When considering primary prevention, Dr. Albert said, there's some debate about whether 10-year risk or lifetime risk should be considered. Evidence suggests that the new guidelines and risk calculator potentially overestimate 10-year risk in primary prevention. Critics point to large primary prevention studies, external validation data, and miscalibration in support of the contention of risk overestimation in large numbers of healthy people, Dr. Albert stated. The guideline authors, she said, recommend estimating 10-year atherosclerotic disease risk by using the new pooled cohort risk equations, which they feel have been improved by the inclusion of race and sex.

The guideline also aimed to more accurately identify higher-risk patients who will benefit from statin therapy, Dr. Albert said. She noted that clinicians may want to consider avoiding initiation of statin therapy in high-risk groups who have not been found to benefit, such as patients with more severe heart failure and those with renal failure.

Balancing benefit with risk

Before initiating statin therapy, clinicians and patients should discuss the potential for benefits of risk reduction for ASCVD, potential for adverse effects, drug-drug interactions, and patient preferences, Dr. Albert said. In patients for whom a risk decision is uncertain, she said, the following factors may help inform clinical decision making:

  • family history of premature ASCVD, or “anybody who has a family member who's had CVD at less than age 50, and in African-Americans that can shift about 5 years lower”;
  • elevated lifetime risk for ASCVD;
  • LDL cholesterol level of 160 mg/dL or greater;
  • high-sensitivity C-reactive protein level of 2.0 mg/dL or greater;
  • a coronary artery calcium score of at least 300 Agaston units; and
  • an ankle-brachial index less than 0.9.

When clinicians are prescribing statins, the guideline recommends that they avoid focusing on LDL cholesterol or non-HDL cholesterol levels as treatment goals, although a lipid panel should still be obtained to monitor adherence, Dr. Albert said. In addition, clinicians should use medications proven to reduce ASCVD risk and should discuss benefits and harms for each individual patient, emphasizing optimal lifestyle and allowing appropriate shared decision making.

Assessing response

Therapeutic response to statin therapy and safety should be regularly assessed, Dr. Albert said. This should include a fasting lipid panel performed within 4 to 12 weeks after initiation or dose adjustment and every 3 to 12 months thereafter. Other safety markers should be measured as clinically indicated, Dr. Albert said. In patients who are candidates for statin treatment but who are statin-intolerant, it is reasonable to use non-statin cholesterol-lowering drugs that have been shown to reduce ASCVD risk in randomized, controlled trials if the ASCVD risk reduction benefits outweigh the potential for adverse events, she noted.
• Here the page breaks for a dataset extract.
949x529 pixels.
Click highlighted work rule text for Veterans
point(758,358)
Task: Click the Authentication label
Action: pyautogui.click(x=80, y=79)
Dr. Albert reminded her audience that adherence to medications is an important piece of the puzzle and part of the focus of the new guidelines.

“When you start somebody on a medication, [it's] not so much focusing on a target, not so much focusing on ... other issues around therapy, but really focusing on benefit, focusing on things like adherence, and ensuring that people are actually taking their meds and ensuring that they're actually decreasing their global risk,” she said.